Alexandria Engineering Journal
- Discipline: Engineering, applied science, engineering mathematics
- Language: English
- Edited by: Nabil Abbasy

Publication details
- History: 2000–present
- Publisher: Elsevier on behalf of the Faculty of Engineering, Alexandria University
- Frequency: Monthly
- Open access: Yes
- Impact factor: 6.4 (2025)

Standard abbreviations
- ISO 4: Alex. Eng. J.

Indexing
- ISSN: 1110-0168 (print) 2090-2670 (web)
- LCCN: 90660131
- OCLC no.: 708235255

Links
- Journal homepage; Online archive;

= Alexandria Engineering Journal =

The Alexandria Engineering Journal is a peer-reviewed and open-access scientific journal that covers experimental, theoretical, and computational aspects in the field of engineering and applied science. It is published monthly by Elsevier on behalf of the Faculty of Engineering, Alexandria University.
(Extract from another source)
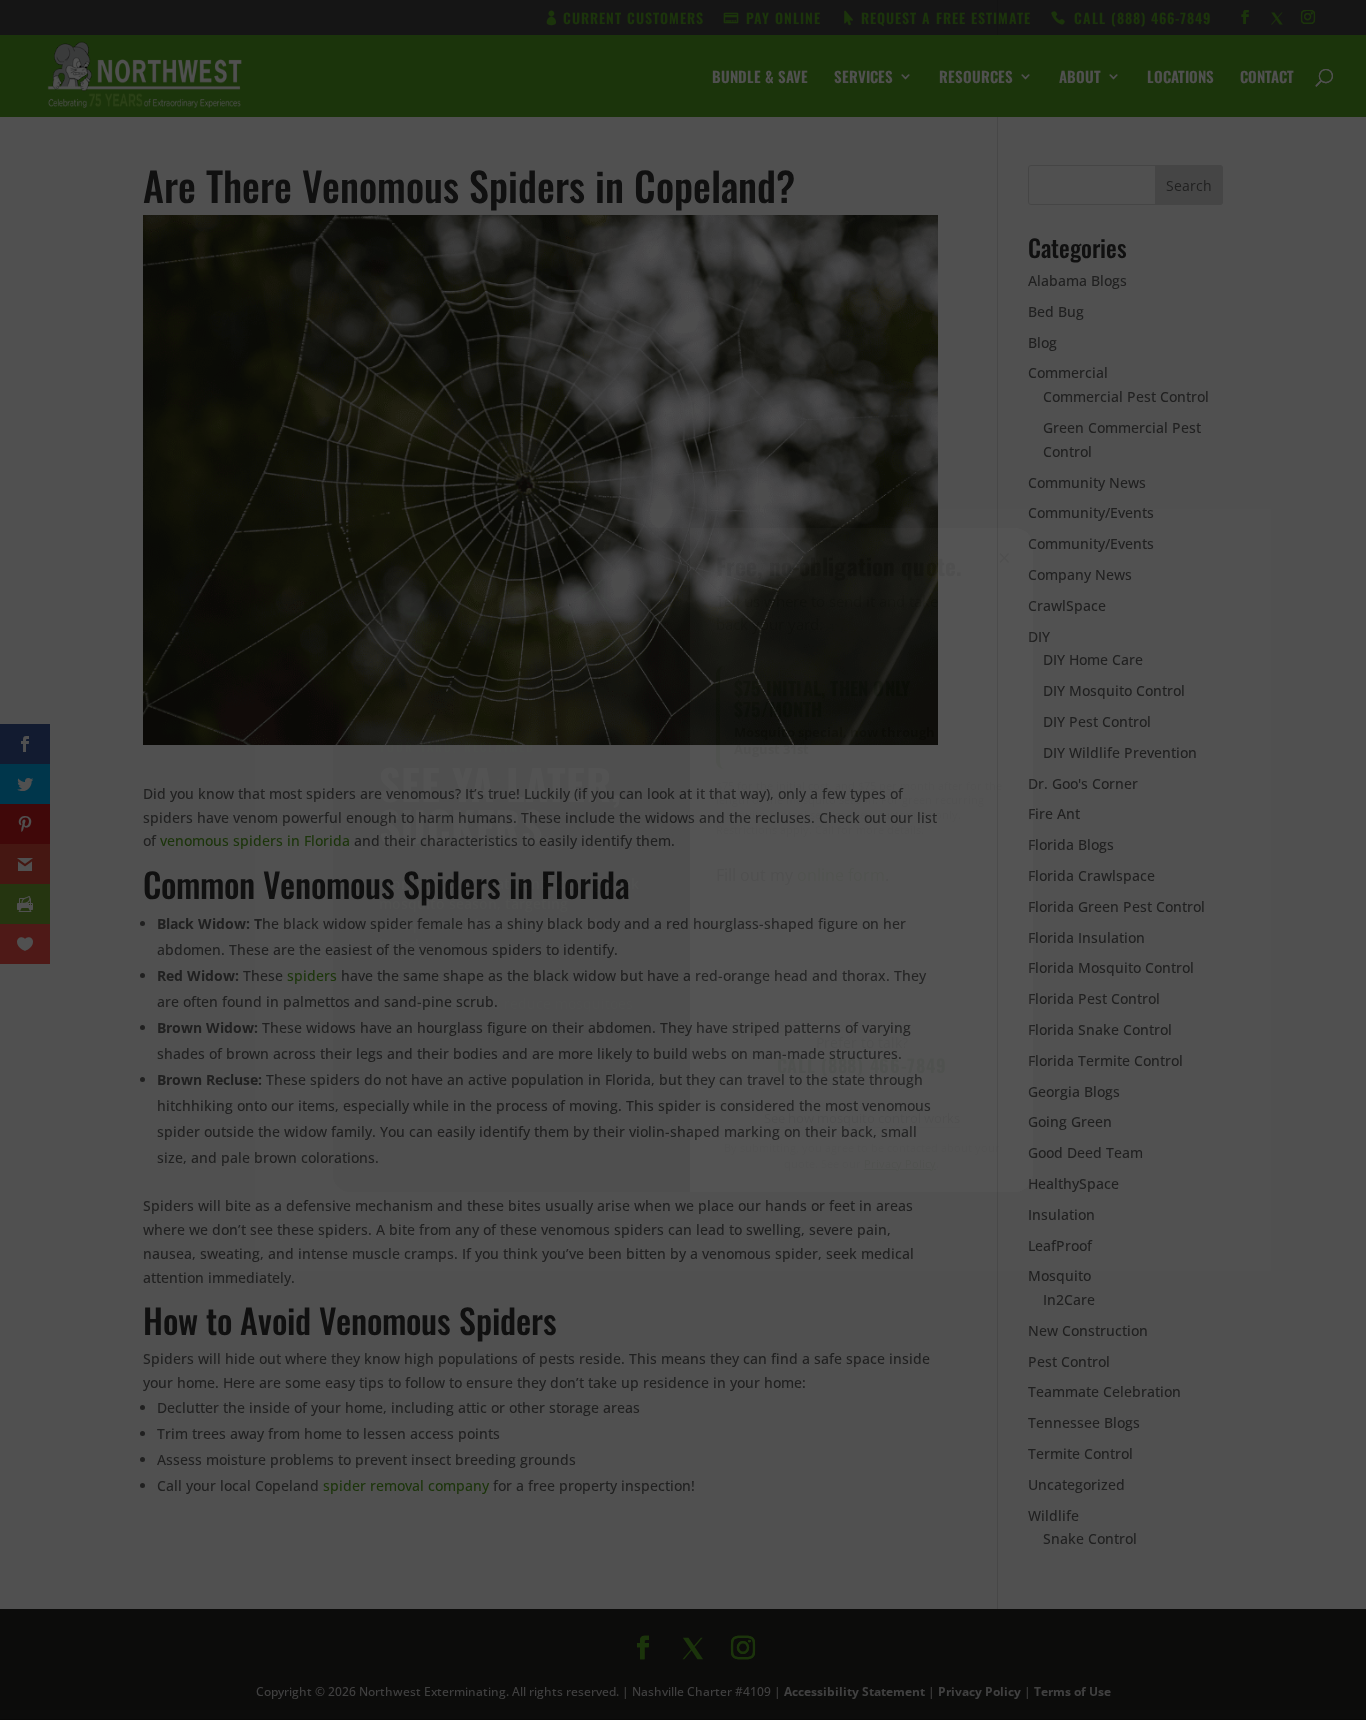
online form (841, 875)
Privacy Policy (900, 1163)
Its current the editor-in-chief is Nabil Abbasy (Alexandria University).

==Sections==
The journal is organized in five sections:
- Chemical Engineering and Applied Sciences
- Civil and Architecture Engineering
- Electrical Engineering, Computer Science and Nuclear Engineering
- Environmental Engineering
- Mechanical, Production, Marine and Textile Engineering

==Abstracting and indexing==
The journal is abstracted and indexed in:
- Current Contents/Engineering, Computing & Technology
- Directory of Open Access Journals
- Ei Compendex
- Inspec
- Science Citation Index Expanded

According to the Journal Citation Reports, the journal has a 2025 impact factor of 6.4. Scopus coverage of the journal was discontinued in 2026.